During the summer months when there is plenty of grass, that should be enough for them. However, too much grass in the early spring can be very harmful to minis. They will overeat and get colic which can cause them to founder. Please limit them to grass at this time to just a few hours a day. If you stall them or have limited grazing areas, feed them twice a day. You can choose a feed for horses, such as a 9 % protein of sweet feed or just plain oats. About a small coffee can size would be plenty. Hay should be fed after graining. A small flake in the mornings, and in the evenings is enough. Make sure the hay you get is good quality “horse” hay. Hay that can be fed to cows, doesn’t mean it is good for horses. Horses have very sensitive stomachs, and can’t eat moldy, or hay that has been wet. Depending on your location, there are several types of hay, such as orchid grass, alfalfa, or just good grass hay. Fescue hay should not be fed to pregnant mares. (in our area, it can cause a mare to not make milk) Also, keep fresh water available at all times. Rinse out your water bucket daily. If you have a large tub, don’t fill it to the top, so you can change the water in it. A horse needs a lot of water, so not to get constipated and colic. Always watch your horse when you feed him. Observe how they eat. This will tell you a lot about your horse. If they don’t look like they are eating at the same speed or act funny, then something is wrong with your horse. A horse that does not eat should definitely be looked at for sickness. Even if you turn them out in the pasture everyday, observe them for a while before heading back to the house. If they don’t start off grazing, that could be a sign of something not right. For those of you who have large pastures and can’t keep your mini off the grass for long periods, I suggest using something such as the “Best Friend” grazing muzzle. This will allow them to graze, but can’t overeat until they colic and could lead to founder.

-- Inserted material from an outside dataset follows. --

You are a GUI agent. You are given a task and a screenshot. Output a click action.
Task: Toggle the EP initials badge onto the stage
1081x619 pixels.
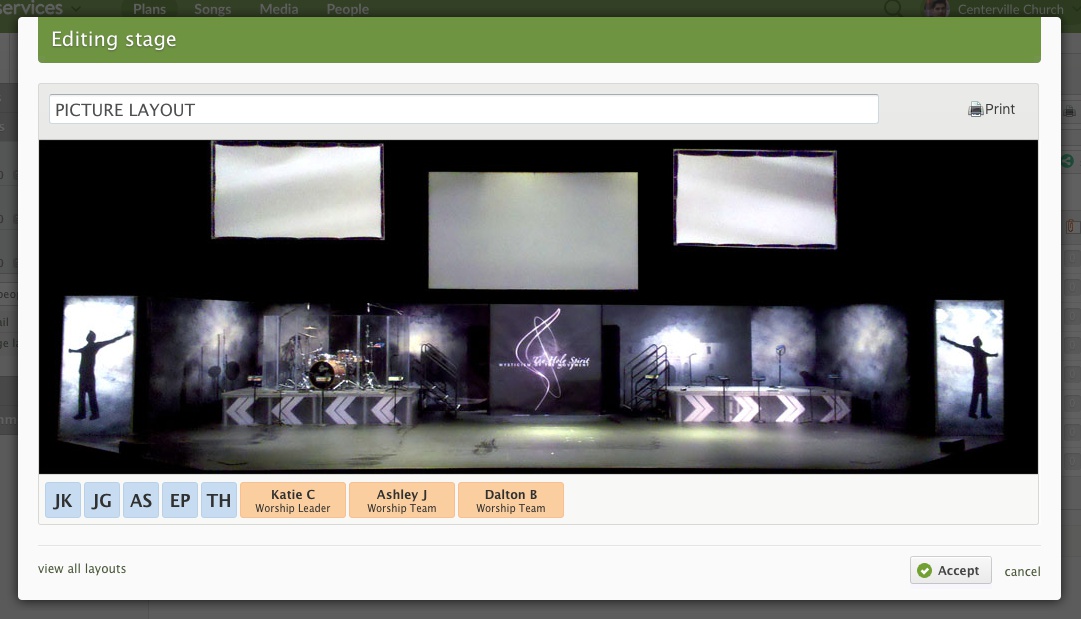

Minis don’t need a lot of space as a big horse does. If you have a large backyard and a small building or shed for shelter that should be sufficient. They like to be outdoors as much as possible. Please provide some sort of shelter for them with at least 3 sides to ward off the cold, wet weather. In the summer, they like to find some shade to get under also. If you have a barn to stall them, please turn them outside everyday for exercise. You will also need to keep the manure picked up and some sort of bedding, such as shavings or straw, which should be changed at least weekly.
This information is based on my knowledge of what I know from being around horses my entire life. It is a guideline, but please contact your veterinarian regarding the care and health problems of your miniature horse.